(Séoul) Un Nord-Coréen est parvenu à atteindre le Sud en nageant pendant six heures pour contourner une des frontières les plus militarisées au monde, a annoncé mercredi un responsable sud-coréen, une audacieuse odyssée qui pointe aussi les carences de la surveillance de Séoul.

L’exploit a suscité un déluge de critiques au sein de l’opposition et des médias sud-coréens, effondrés de découvrir que le fugitif n’ait pas été repéré par les militaires sud-coréens, alors qu’il était apparu plusieurs fois sur des caméras de sécurité et que son passage avait même déclenché des alarmes.

Et lorsque sa présence a finalement été signalée, il a fallu trois heures pour arrêter cet homme, qui avait enfilé une combinaison de plongée et des palmes pour contourner la Zone démilitarisée (DMZ).

L’homme, âgé selon les médias d’une vingtaine d’années, a touché terre au nord de Goseong, une ville de la côte est.

« Il a vraisemblablement nagé pendant environ six heures, vêtu d’une veste matelassée sous sa combinaison de plongée et portant des palmes. Ses habits l’ont aidé à rester au chaud et à le maintenir à flot », a déclaré un responsable de l’état-major interarmes cité par l’agence sud-coréenne Yonhap, qui n’a pas précisé son nom.

Les courants de marée ont joué en sa faveur, a-t-il observé, et il a abandonné tout son équipement avant d’emprunter une canalisation d’évacuation d’eau passant sous les barbelés interdisant théoriquement l’accès de la mer en cette partie du littoral.

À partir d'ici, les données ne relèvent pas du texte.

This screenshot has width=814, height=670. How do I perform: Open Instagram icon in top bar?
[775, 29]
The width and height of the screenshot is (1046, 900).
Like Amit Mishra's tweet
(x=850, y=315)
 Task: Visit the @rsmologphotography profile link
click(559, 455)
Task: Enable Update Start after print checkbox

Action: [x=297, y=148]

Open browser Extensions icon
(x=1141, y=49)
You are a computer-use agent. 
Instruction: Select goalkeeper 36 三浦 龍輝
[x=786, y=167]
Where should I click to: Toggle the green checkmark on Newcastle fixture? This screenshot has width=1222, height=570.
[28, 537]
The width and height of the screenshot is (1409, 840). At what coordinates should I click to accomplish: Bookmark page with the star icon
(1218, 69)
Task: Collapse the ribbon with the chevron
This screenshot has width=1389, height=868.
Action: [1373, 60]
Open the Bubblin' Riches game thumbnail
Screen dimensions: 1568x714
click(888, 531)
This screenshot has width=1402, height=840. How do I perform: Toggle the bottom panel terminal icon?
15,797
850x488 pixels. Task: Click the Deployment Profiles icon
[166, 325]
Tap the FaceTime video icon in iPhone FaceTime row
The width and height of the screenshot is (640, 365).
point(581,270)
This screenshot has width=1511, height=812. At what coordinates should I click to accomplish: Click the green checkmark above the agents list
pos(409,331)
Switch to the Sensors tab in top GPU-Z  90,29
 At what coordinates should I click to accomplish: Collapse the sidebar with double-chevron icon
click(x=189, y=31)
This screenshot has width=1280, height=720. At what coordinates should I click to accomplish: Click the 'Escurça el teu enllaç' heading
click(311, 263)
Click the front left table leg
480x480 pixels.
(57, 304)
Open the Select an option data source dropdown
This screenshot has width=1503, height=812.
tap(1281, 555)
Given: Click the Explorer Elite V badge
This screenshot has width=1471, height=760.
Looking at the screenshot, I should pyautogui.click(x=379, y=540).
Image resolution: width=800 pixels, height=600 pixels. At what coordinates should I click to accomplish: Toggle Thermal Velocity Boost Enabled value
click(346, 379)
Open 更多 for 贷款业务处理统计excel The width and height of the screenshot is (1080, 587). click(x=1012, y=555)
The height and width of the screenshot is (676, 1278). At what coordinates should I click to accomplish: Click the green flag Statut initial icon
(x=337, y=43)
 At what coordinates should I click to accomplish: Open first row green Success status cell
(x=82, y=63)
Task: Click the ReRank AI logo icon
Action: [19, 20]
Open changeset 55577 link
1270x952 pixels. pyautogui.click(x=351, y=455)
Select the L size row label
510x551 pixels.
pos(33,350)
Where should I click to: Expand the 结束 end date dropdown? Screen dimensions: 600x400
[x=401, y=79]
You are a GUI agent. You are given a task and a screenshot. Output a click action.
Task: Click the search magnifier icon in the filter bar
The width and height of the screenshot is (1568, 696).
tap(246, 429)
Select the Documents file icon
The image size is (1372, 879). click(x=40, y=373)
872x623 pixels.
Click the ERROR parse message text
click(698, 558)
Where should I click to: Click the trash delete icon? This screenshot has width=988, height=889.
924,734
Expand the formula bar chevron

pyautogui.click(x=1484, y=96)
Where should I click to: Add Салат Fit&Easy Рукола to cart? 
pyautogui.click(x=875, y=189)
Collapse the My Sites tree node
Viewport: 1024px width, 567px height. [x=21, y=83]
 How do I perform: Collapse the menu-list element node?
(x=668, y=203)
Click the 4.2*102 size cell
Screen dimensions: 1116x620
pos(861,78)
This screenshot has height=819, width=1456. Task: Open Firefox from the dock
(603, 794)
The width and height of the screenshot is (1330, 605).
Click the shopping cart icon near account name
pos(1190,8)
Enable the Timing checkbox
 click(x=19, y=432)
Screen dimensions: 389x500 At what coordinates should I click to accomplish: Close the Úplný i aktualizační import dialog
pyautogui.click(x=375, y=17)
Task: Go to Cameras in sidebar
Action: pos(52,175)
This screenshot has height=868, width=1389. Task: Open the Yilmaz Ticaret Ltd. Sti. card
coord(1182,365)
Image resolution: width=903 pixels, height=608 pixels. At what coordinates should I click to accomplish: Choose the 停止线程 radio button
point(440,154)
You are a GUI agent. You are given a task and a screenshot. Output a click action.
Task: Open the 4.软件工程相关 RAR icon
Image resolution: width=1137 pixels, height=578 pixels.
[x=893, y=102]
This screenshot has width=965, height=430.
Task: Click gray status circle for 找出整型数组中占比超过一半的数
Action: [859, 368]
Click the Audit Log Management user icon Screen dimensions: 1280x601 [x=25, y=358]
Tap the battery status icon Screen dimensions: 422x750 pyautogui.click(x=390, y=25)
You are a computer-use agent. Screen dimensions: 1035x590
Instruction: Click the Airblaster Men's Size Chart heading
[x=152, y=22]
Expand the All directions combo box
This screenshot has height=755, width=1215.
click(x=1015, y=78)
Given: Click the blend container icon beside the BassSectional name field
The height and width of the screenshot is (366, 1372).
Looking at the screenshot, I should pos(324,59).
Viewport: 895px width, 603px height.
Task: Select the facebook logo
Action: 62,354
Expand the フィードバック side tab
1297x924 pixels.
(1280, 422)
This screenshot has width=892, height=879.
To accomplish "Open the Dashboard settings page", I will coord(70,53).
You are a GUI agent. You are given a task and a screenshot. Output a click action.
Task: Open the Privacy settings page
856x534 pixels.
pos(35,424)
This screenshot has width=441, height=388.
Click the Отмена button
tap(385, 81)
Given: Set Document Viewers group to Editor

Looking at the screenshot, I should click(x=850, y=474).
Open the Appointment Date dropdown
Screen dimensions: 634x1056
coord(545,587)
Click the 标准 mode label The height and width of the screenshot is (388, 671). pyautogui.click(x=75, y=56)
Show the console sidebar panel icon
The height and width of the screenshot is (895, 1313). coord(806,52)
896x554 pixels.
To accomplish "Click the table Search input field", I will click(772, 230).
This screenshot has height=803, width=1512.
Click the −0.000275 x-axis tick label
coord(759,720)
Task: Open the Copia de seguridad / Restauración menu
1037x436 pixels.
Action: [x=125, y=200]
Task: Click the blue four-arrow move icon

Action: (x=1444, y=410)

Pendant plus de trois heures, il est apparu huit fois sur les caméras de vidéosurveillance, et des alarmes sonores ont retenti deux fois. Mais les militaires chargés de surveiller la frontière ne l’ont pas remarqué.  

Quand la traque a été lancée, les soldats ont mis trois heures pour le découvrir, visiblement endormi.

Systèmes dépassés

Des responsables ont affirmé que cet homme, qui était vraisemblablement un civil, aurait exprimé le désir de faire défection.

L’armée a reconnu que les militaires « n’avaient pas respecté les procédures », et promis de renforcer les dispositifs de surveillance.

Lors d’une audition parlementaire, le ministre de la Défense Suh Wook a expliqué que les systèmes de surveillance dans ce secteur étaient « dépassés et fonctionnaient mal ».  

On estime à environ 30 000 le nombre de Nord-Coréens qui ont fui la répression et la pauvreté dans leur pays pour passer au Sud depuis la fin de la Guerre de Corée (1950-1953).

Mais ce chiffre est tombé à seulement 229 l’an passé, du fait de la stricte fermeture des frontières ordonnée par Pyongyang pour lutter contre le coronavirus.

L’immense majorité fait défection en franchissant dans un premier temps la frontière avec la Chine.

Les passages de la DMZ, une zone truffée de clôtures de barbelés et de champs de mines et patrouillée par des milliers de militaires, et de la frontière maritime sont rares.

Le dernier passage du genre connu remonte à novembre. Déjà des questions avaient été soulevées quant aux carences de la surveillance.

Le quotidien conservateur Chosun Ilbo a estimé mercredi que l’exploit du nageur était la preuve que l’armée sud-coréenne était « proche de l’effondrement ».

« Cette unité est-elle la seule qui ne fasse pas son travail correctement ? Nous ne croyons pas », a-t-il asséné dans un éditorial.